‘Why Not the Same Urgency as Adults?’ As Delta Fills US Paediatric Wards, Parents Question Delay in Vaccines

A few weeks ago I posted, on Twitter, that I was increasingly furious with the FDA for taking so long to authorize COVID vaccines for children under 12. Then I deleted the tweet, because I know that as desperate as I am to get my kids inoculated, I’m not qualified to make judgments about how the FDA collects safety data.

The American Academy of Pediatrics, however, is qualified, and last week it sent a letter essentially calling on the FDA to speed things up. “What has concerned us is there hasn’t seemed to be the same level of urgency in authorizing a vaccine for younger kids as there was for adults,” Dr. Lee Savio Beers, the president of the group, told me.

Everyone believes that the FDA should be prudent in evaluating vaccine safety. But at some point, too much institutional risk aversion is a risk itself.

Last month, the FDA asked the vaccine manufacturers Pfizer-BioNTech and Moderna to expand the number of 5- to 11-year-olds in their clinical trials in order to better detect potential rare side effects. The agency has also requested four to six months of follow-up safety data in the kids’ trials, as opposed to two months for adults.

The American Academy of Pediatrics is concerned that both of these regulatory moves are slowing down authorization. “Our experts really actually feel very comfortable with the current size of the trial and with a two-month review period,” said Beers. This makes sense; Dr. Ashish Jha, dean of the Brown University School of Public Health, told me he’s scoured the literature and hasn’t found any example of a vaccine whose side effects take more than two months to show up.

Dr. Yvonne Maldonado is a Stanford professor of pediatric infectious diseases and a lead investigator at the Stanford site of Pfizer-BioNTech’s pediatric vaccine trial. She told me that using the initial cohort and two months of follow-up data, Pfizer-BioNTech could be able to apply for emergency use authorization of the vaccine for kids between ages 5 and 11 within weeks. (Kids under five, unfortunately, will likely have to wait until the beginning of next year.) “Ninety-nine percent of the experts in this area are convinced these vaccines are absolutely safe in children and adults from what we’ve seen,” she said.

But if the FDA requires additional data, it might be a few months before we can start vaccinating kids under 12. Meanwhile, as the delta variant sweeps through the country, every day brings new stories of overflowing pediatric wards.

It’s not clear if infection with the delta variant is significantly more dangerous to children than previous iterations of the coronavirus, or if more kids are getting sick simply because delta is so much more transmissible. But either way, the threat to kids seems to be increasing.

“What we’re hearing from our colleagues, particularly those who are practicing in places where there are relatively low vaccination levels and high levels of community spread, they’re seeing a lot of children who are very ill with COVID, some of them more than they’ve seen at any point during the pandemic,” said Beers.

_ _ _

Your goal: Copy the part of the pediatric vaccine article that begins at the words "It’s not clear" and stops after "to be increasing.", with "transmissible" switched to "contagious".

Extracted information:
_ _ _

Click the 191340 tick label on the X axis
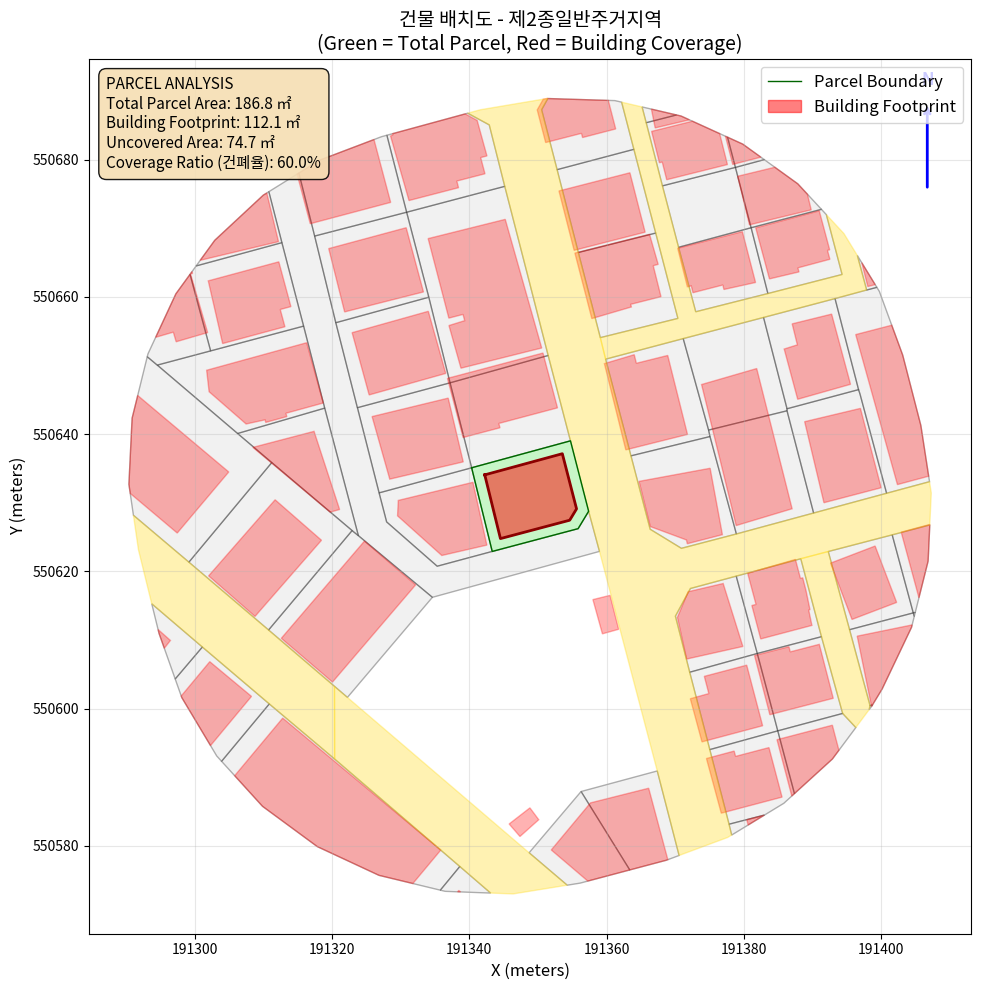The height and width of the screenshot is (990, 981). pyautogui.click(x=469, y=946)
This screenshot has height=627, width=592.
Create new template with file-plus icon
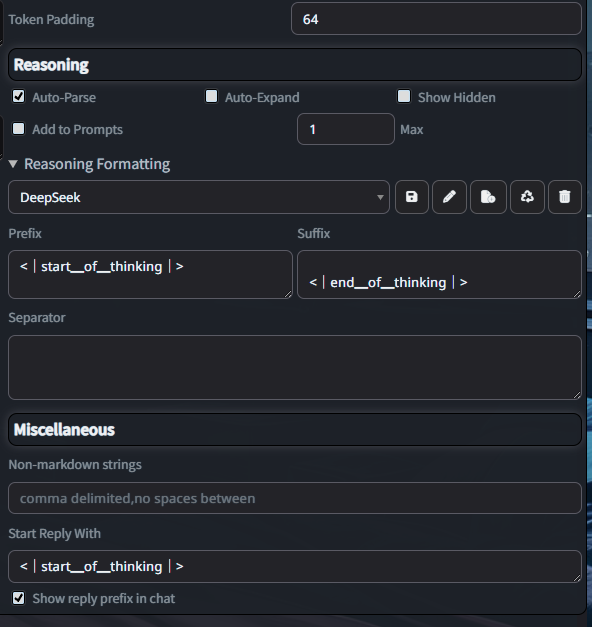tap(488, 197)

_ _ _

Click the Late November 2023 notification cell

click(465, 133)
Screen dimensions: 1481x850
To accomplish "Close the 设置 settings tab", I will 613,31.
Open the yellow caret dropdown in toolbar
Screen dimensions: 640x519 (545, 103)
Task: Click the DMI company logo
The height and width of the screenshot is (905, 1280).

_ _ _

Task answer:
It’s not clear if infection with the delta variant is significantly more dangerous to children than previous iterations of the coronavirus, or if more kids are getting sick simply because delta is so much more contagious. But either way, the threat to kids seems to be increasing.